MMP-3 is considered an important protease in joint damage where it has been shown to cleave a series of ECM proteins [7, 8]. Monitoring act-MMP-3 levels is limited by the present commercial assays, which cannot distinguish the pro-form and act-form MMP-3. This illustrates a need for an assay that specifically measures act-MMP-3, and which can be used in ex vivo models and in clinical samples.

In this study, we successfully produced a monoclonal antibody specifically recognizing act-MMP-3, while no cross-reactivity to an elongated peptide with one more amino acid at the N-terminal. Additionally, the antibody only detected act-MMP-3 and not pro-MMP-3, clearly confirming the specificity of the antibody. Furthermore, the antibody recognized both forms of act-MMP-3, namely the 45 kD and 28 kD forms, as expected since the low Mw form is generated by a C-terminal truncation [14, 27].

We applied two ex vivo models to clarify the pathological relevance of MMP-3 expression. As expected from literature [28, 29], we found high levels of act-MMP-3 in both synovial membrane culture and in Oncostatin M and TNF-α stimulated human cartilage explants, when compared to controls.

In RA and AS patients, we successfully measured act-MMP-3, and we found the concentration significantly decreased after anti-TNF-α treatment, which could indicate that act-MMP-3 could be used as a predictor of the treatment efficiency at the level of anti-inflammatory effects, whereas the levels did not correlate to or predict changes in disease activity scores. Furthermore, act-MMP-3 significantly correlated with CRP and ESR levels, which showed act-MMP-3 is a marker of inflammation. In previous studies, CRP, ESR correlated to mSASSS or BASDAI in AS patients [4, 19] and CRP weakly correlated to 2-years’ mSASSS change [19], which indicate act-MMP-3 behaves different than the classical inflammatory markers.

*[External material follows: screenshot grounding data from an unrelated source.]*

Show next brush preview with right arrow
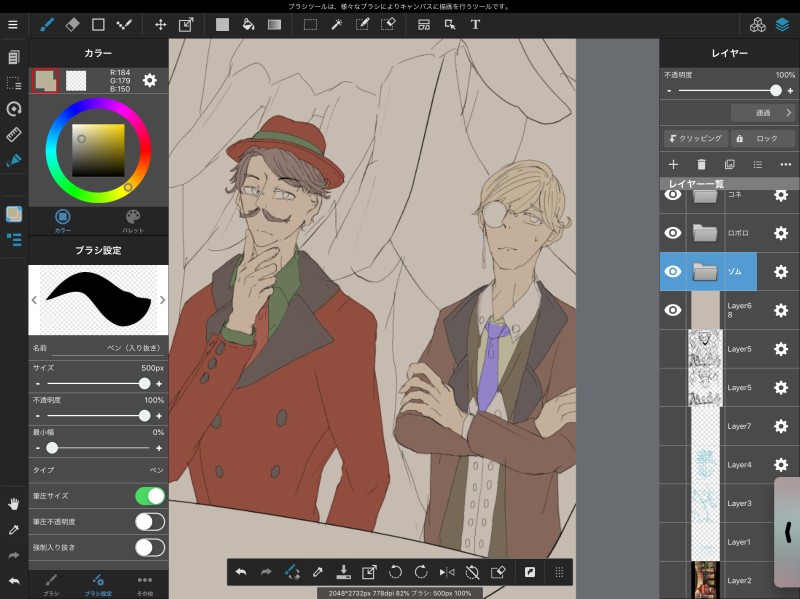This screenshot has width=800, height=599. tap(162, 299)
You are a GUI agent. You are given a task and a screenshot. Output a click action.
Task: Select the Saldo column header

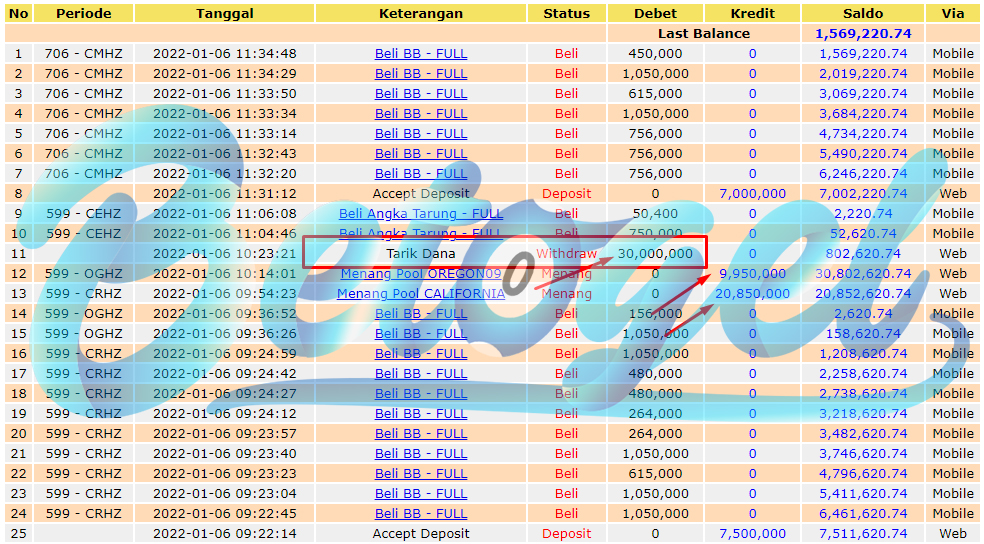(x=863, y=13)
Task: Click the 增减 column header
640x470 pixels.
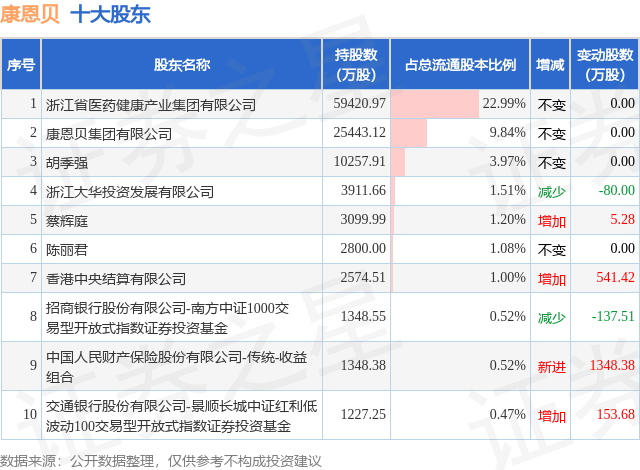Action: [550, 64]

In a previous study, serum MMP-3 could predict 2-year mSASSS change [19]; however, we did not reproduce this data, which could be explained by two reasons. Firstly, the AS patients in the previous study did not receive anti-TNF-α treatment. Secondly, an MMP-3 assay which measured both pro-MMP-3 and act-MMP-3 was used in the previous study, while in our study we only measured act-MMP-3. We found act-MMP-3 only correlated with the inflammation markers CRP and ESR, but not to other measures of disease burden in AS (BASDAI, mSASSS) and RA (DAS, HAQ), and hence it appears that act-MMP-3 reflects other aspects of disease than total MMP-3.

However, there are some limitations to consider in relation to the detection of act-MMP-3 in human serum. Active forms of MMPs are known to bind to carrier proteins like TIMP and α-2 macroglobulin (α2M) which are abundant in biological fluid [30, 31]. α2M is a tetramers assembled by four 180 kD subunits, which can capture act-MMPs and shield them in the subunits [32], and this could skew the levels in serum towards lower levels. Furthermore, the interaction between α2M and act-MMP-3 is covalent and thereby virtually impossible to break without destroying antigen-antibody reaction. This could be the explanation for the low concentrations of free act-MMP-3 detected in human serum. Importantly, even at very low levels act-MMP-3 still has pathological relevance.

Conclusions

In summary, we have developed a highly sensitive and reproducible assay monitoring act-MMP-3 level in serum from humans. In ex vivo models, we confirmed act-MMP-3 can be expressed by synovial membrane and oncostatin M and TNF-α stimulated human cartilage. Furthermore, we found act-MMP-3 in human serum showing correlation to inflammatory markers. Further studies are required to clarify, whether act-MMP-3 can serve as a predictive marker for outcome in chronic rheumatoid disorders.